Not really. But now I'm curious to know what board you have... got a model number?
 

cyberjock

Inactive Account
Joined
Mar 25, 2012
Messages
19,526
Aha. I see my confusion. the 1155 socket is more expanded in terms of families that are supported on server-grade 1155s. But, if you look at the server grade 1155s(mine is the X9SCM-F personally) it doesn't do i5s because those don't support ECC.

In either case you are looking at a new CPU, new motherboard, or both. Pretty sure in your case it will be both since server-grade motherboards don't support i5s.
 

joeschmuck

Old Man
Moderator
Joined
May 28, 2011
Messages
10,994
I think if you could give us a full hardware list, including the model number of the CPU, not that it's just an i5, that would help. Maybe you do have a system that supports ECC RAM, only that listing will help out. If it turns out your system doesn't in fact support ECC RAM, then a recommendation could be made so you don't have to go through this issue again. There are utilities on the Ultimate Boot CD which can read the CPU info if you do not recall what you purchased. Not sure if your BIOS will tell you that info either but it might.
 

Ericloewe

Server Wrangler
Moderator
Joined
Feb 15, 2014
Messages
20,194
I think if you could give us a full hardware list, including the model number of the CPU, not that it's just an i5, that would help. Maybe you do have a system that supports ECC RAM, only that listing will help out. If it turns out your system doesn't in fact support ECC RAM, then a recommendation could be made so you don't have to go through this issue again. There are utilities on the Ultimate Boot CD which can read the CPU info if you do not recall what you purchased. Not sure if your BIOS will tell you that info either but it might.

FreeNAS says it's an i5 760, so we're looking at an LGA 1156 system. The real question is "What motherboard is that?". If that CPU really is using registered memory, it's a damned miracle the thing was stable enough for you to reach this point...
 

Abel408

Dabbler
Joined
Oct 15, 2012
Messages
32
I am using X8SIE-O. I don't believe i5's are supported with this motherboard, but it does work.

Motherboard: SUPERMICRO MBD-X8SIE-O LGA 1156
RAID Card (Pass-through): areca ARC-1680IX-24
CPU: Core i5-760


Need any more information?
 

joeschmuck

Old Man
Moderator
Joined
May 28, 2011
Messages
10,994
Ouch! What is the cheapest route to upgrade in order to gain ECC capability. Changing the CPU is not cheap at all. Looked at the Xeon X3480 and it's about $400, but it might be cheaper somewhere.

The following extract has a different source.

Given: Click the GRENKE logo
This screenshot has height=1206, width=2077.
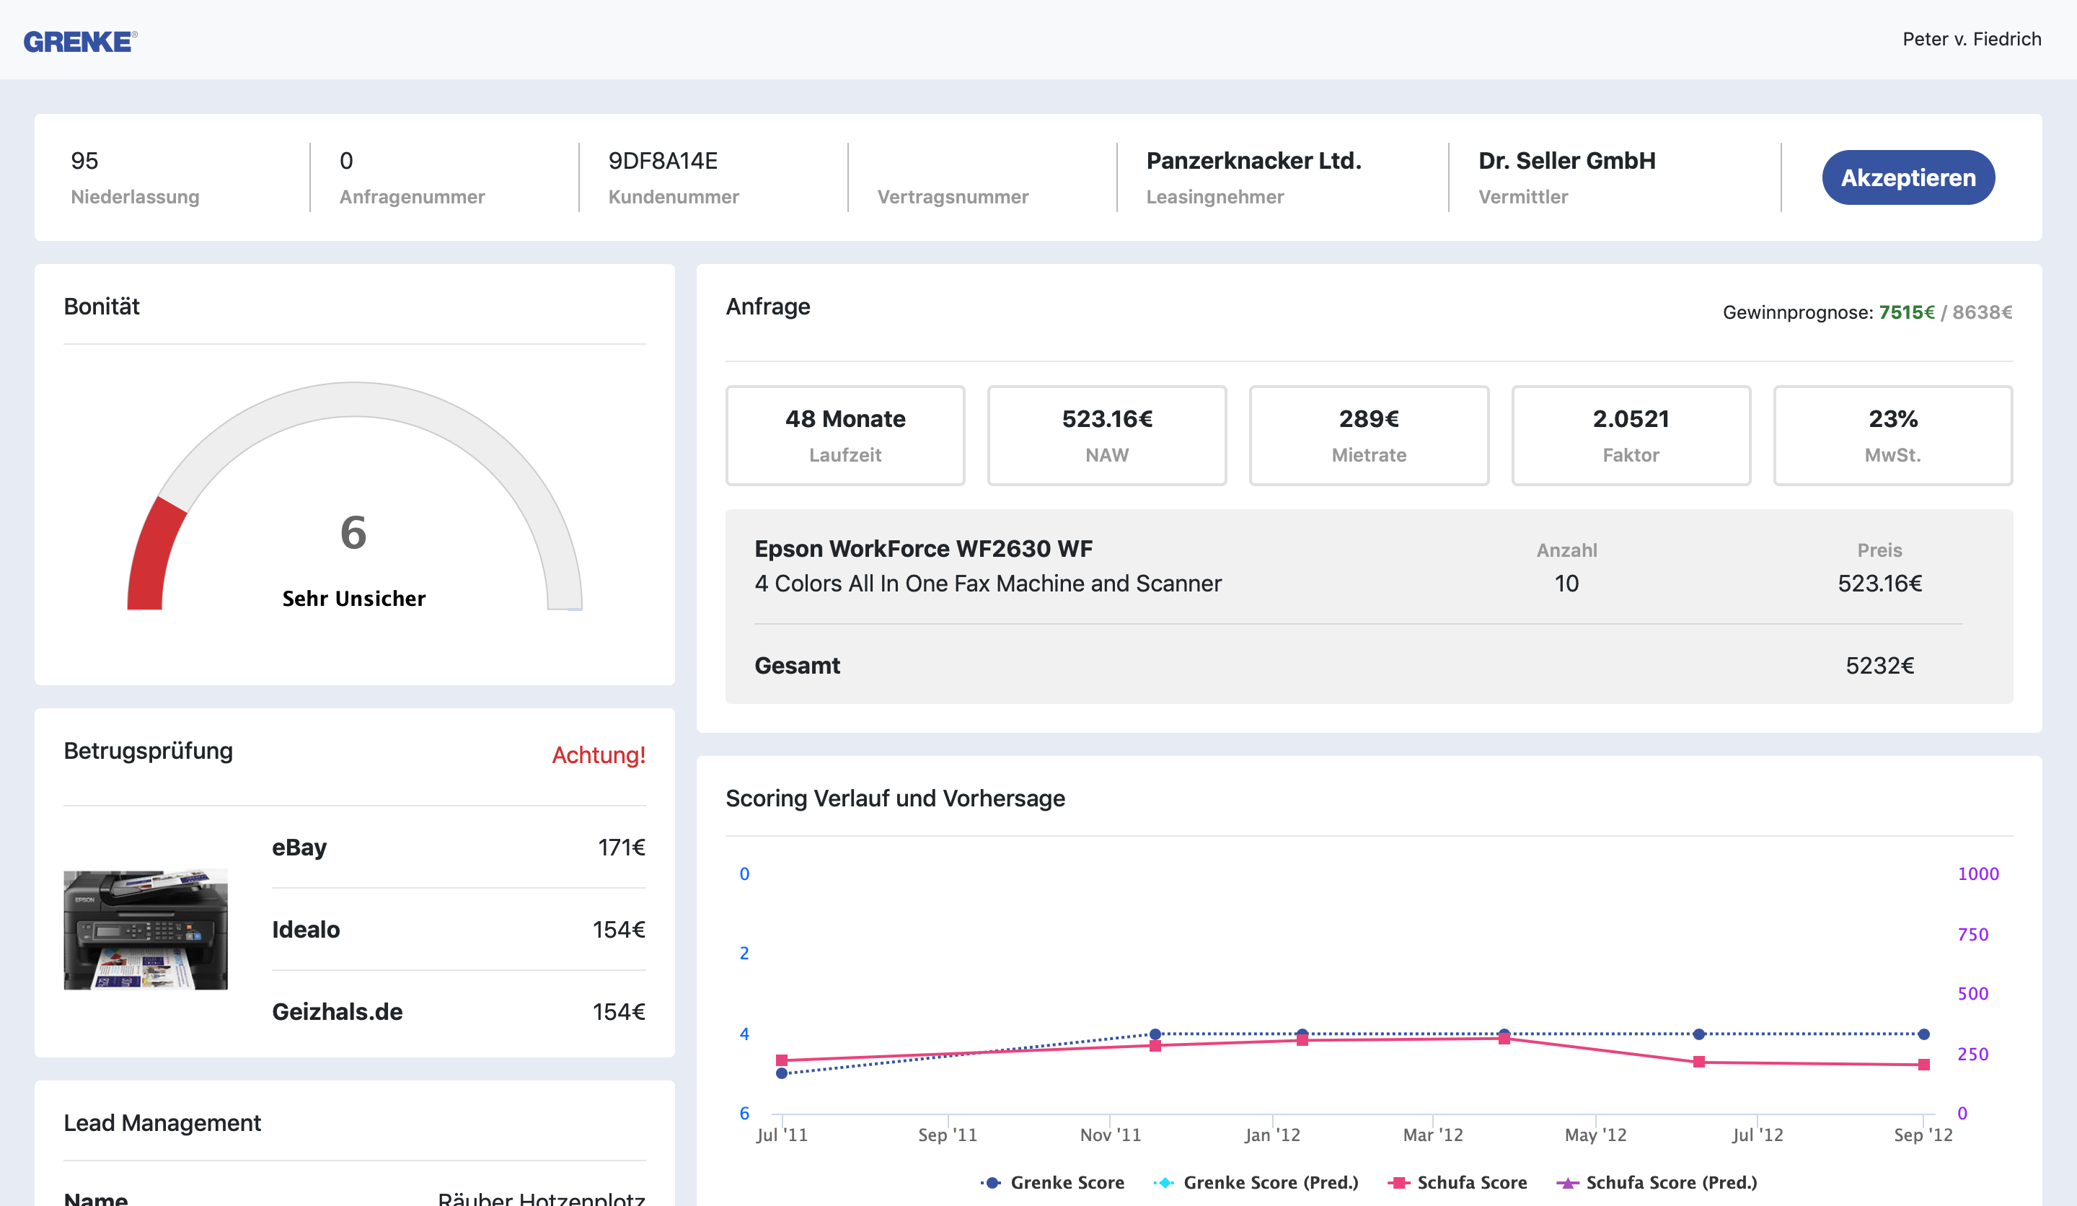Looking at the screenshot, I should [80, 40].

Question: Does this MB perform it's own ECC checks? I know I read about that in the past that a MB could do this if it was designed to.
 

Abel408

Dabbler
Joined
Oct 15, 2012
Messages
32
After rebooting the server back to FreeNAS, I attempted to import my pool using the previous transaction group again. This time, it did not work. Anyone have any explanation why it worked the first time and not now?
 

Ericloewe

Server Wrangler
Moderator
Joined
Feb 15, 2014
Messages
20,194
Ouch! What is the cheapest route to upgrade in order to gain ECC capability. Changing the CPU is not cheap at all. Looked at the Xeon X3480 and it's about $400, but it might be cheaper somewhere.

Question: Does this MB perform it's own ECC checks? I know I read about that in the past that a MB could do this if it was designed to.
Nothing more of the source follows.